While applicants should take the new 90 Day rule into account, it should not discourage certain applicants from filing applications within the 90 days, or from withdrawing applications for fear of a finding of misrepresentation. In order to find an applicant inadmissible based on a violation of status, the government must have evidence that the applicant stated, either in response to a question at the interview or in writing, that the applicant made a statement that was inconsistent with the nonimmigrant benefit he or she applied for. If the government cannot present evidence of an admission by the applicant, one may argue that no misrepresentation was made.

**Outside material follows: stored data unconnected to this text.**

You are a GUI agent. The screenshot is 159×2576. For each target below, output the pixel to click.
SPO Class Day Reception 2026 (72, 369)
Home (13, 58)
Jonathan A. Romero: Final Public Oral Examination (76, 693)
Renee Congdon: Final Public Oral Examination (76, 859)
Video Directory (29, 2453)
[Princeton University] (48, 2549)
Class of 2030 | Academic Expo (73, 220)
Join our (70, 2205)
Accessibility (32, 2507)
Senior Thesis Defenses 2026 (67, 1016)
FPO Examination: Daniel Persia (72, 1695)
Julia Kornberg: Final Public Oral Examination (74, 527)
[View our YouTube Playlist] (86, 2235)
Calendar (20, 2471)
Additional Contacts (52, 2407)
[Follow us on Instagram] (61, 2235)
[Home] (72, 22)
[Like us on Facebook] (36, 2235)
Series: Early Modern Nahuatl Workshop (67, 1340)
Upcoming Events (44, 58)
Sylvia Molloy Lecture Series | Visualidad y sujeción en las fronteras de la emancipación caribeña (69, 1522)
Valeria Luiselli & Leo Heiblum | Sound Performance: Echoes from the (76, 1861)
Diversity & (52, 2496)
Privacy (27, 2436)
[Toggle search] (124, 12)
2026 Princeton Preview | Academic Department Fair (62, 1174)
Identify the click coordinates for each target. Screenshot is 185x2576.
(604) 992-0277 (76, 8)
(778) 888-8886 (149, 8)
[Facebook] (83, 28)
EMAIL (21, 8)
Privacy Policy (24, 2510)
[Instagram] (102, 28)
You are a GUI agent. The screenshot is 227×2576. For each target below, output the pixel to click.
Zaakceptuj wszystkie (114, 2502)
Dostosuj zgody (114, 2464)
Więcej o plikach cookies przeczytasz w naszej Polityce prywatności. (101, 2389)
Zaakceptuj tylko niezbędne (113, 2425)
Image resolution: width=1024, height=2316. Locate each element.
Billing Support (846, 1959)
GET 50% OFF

Furthermore, the FAM requires that the consular officer “must give the alien the opportunity to rebut the presumption of willful misrepresentation by presentation of evidence to overcome it.” Thus, applicants are able to make their case and argue why the presumption of fraud should not apply. For example, a recreational hiker on a tourist B-2 visa may have taken a tumble while on the trail resulting in injuries that required treatment beyond the expiration of her I-94. She may apply for an adjustment of status (assuming she is eligible) and present evidence that support her original intention to return home. The hiker may argue that while her original plan was to return home after her vacation, her injuries and ongoing treatment make her return impractical. The key is to establish that her current conduct was the result of a change in circumstance, not a misrepresentation of her original intent. While proving intent is always difficult, it should not preclude an otherwise eligible application for immigration benefits in certain cases.

Applicants should also keep in mind that the inadmissibility bar found in INA § 212(a)(6) is triggered by a “willful misrepresentation of a material fact.” A misrepresentation is material when it tends to shut off a line of inquiry that is relevant to the alien’s admissibility and that would predictably have disclosed other facts relevant to the eligibility for a visa. Thus, not all misrepresentations are considered “material” for purposes of immigration law. As an example, if an applicant applied for a B visa and stated he owned a certain property in his home country (say, 123 main street) as proof of a residence abroad, but he really owned a different property and was in the process of buying 123 main street, this would not be a “material” misrepresentation, as the Applicant does have a residence in the foreign country. If the misrepresentation does not obscure a fact that would result in a visa denial or finding of inadmissibility, then it is likely not material.